Tropische Natur und Altes Rom im industriekulturellen Flair
Anlässlich des 50-jährigen Jubiläums zur Erstbesteigung des Mount Everest im Mai 2003 wurde die erste Ausstellung „EVEREST“ von 2003 bis 2005 im Panometer gezeigt. Das Panoramabild entführte die Besucher zu einer Expedition in das 6.000 Meter hohe „Tal des Schweigens“ im Himalaya-Gebirge.
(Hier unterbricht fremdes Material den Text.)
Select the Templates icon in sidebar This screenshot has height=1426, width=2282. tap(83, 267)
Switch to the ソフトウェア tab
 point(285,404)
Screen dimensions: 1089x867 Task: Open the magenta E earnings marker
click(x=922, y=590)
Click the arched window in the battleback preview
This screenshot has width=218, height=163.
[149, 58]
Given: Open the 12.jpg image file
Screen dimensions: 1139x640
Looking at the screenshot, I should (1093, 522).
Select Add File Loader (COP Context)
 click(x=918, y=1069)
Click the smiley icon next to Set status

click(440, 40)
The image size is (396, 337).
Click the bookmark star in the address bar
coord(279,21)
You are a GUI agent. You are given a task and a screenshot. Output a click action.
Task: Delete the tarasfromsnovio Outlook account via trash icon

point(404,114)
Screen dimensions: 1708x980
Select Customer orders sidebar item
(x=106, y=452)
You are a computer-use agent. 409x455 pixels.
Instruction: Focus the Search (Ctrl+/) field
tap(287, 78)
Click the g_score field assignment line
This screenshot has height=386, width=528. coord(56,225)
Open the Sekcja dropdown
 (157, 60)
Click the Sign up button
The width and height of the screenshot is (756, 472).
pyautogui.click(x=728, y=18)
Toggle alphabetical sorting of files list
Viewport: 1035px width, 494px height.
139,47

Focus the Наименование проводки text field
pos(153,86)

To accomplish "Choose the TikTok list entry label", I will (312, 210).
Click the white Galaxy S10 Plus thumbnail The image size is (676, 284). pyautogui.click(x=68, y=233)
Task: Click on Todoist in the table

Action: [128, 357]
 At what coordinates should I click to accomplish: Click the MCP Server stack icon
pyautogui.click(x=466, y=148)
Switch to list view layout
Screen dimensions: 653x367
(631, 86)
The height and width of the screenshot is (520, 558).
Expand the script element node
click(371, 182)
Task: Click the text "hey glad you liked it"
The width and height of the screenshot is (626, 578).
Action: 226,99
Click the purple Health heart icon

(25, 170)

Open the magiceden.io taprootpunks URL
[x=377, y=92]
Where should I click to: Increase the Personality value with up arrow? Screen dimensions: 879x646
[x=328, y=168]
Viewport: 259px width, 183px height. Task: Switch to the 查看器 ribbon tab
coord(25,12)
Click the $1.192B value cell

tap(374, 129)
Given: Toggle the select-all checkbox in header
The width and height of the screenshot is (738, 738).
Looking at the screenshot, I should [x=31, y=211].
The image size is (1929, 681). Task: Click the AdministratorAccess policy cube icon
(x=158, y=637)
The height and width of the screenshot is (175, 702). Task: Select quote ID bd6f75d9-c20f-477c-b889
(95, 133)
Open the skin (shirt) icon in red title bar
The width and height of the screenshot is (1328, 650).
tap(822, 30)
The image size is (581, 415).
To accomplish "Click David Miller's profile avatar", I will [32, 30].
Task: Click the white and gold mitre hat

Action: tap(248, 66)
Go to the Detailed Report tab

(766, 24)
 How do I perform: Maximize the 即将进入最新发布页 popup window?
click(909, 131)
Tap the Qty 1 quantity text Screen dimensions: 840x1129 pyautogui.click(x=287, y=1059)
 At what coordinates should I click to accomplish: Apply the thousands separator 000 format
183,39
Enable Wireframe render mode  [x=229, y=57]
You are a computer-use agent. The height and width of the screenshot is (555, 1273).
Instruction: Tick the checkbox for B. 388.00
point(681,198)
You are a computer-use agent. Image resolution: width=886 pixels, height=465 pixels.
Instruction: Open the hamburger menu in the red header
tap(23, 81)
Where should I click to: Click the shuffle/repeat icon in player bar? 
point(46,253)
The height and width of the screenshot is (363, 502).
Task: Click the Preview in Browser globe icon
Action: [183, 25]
Von 2005 bis 2009 war das Panorama „ROM 312“ zu sehen, welches die prächtige Hauptstadt des römischen Reichs im Jahr 312 n. Chr. präsentierte. In „AMAZONIEN“ konnten sich die Besucher von 2009 bis 2012 auf eine Expedition in die südamerikanischen Tropen begeben und die faszinierende Artenvielfalt bewundern. Anlässlich des 200. Jubiläums der Völkerschlacht wurde im Panorama „LEIPZIG 1813“ von 2013 bis 2015 die Szenerie von Leipzig unmittelbar nach dem Ende der Völkerschlacht 1813 gezeigt. Vom Dach der Thomaskirche bot sich ein Blick auf das Geschehen in den Straßen mit Soldaten, Geflüchtetensowie Verletzten, die man in offenen Lazaretts versorgte. Von 2015 bis 2017 wurde in „GREAT BARRIER REEF“ die einzigartige Unterwasserwelt des Korallenriffs vor Australien präsentiert. Das Panorama „TITANIC“ führte die Besucher von 2017 bis 2019 auf eine Unterwasser-Reise. Das Rundbild zeigte das einstige Luxusschiff, das von der Natur unter Wasser zurückerobert wurde. Von 2019 bis 2021 machte „CAROLAS GARTEN – Eine Rückkehr ins Paradies“ die Welt des Mikrokosmos in der faszinierenden Szenerie eines heimischen Gartens erlebbar.
Nach der Eröffnung des Panometers in Leipzig schuf Yadegar Asisi weitere Ausstellungsorte für seine Panoramen, die sich in Dresden, Wittenberg, Hannover, Pforzheim, Berlin und Rouen befinden.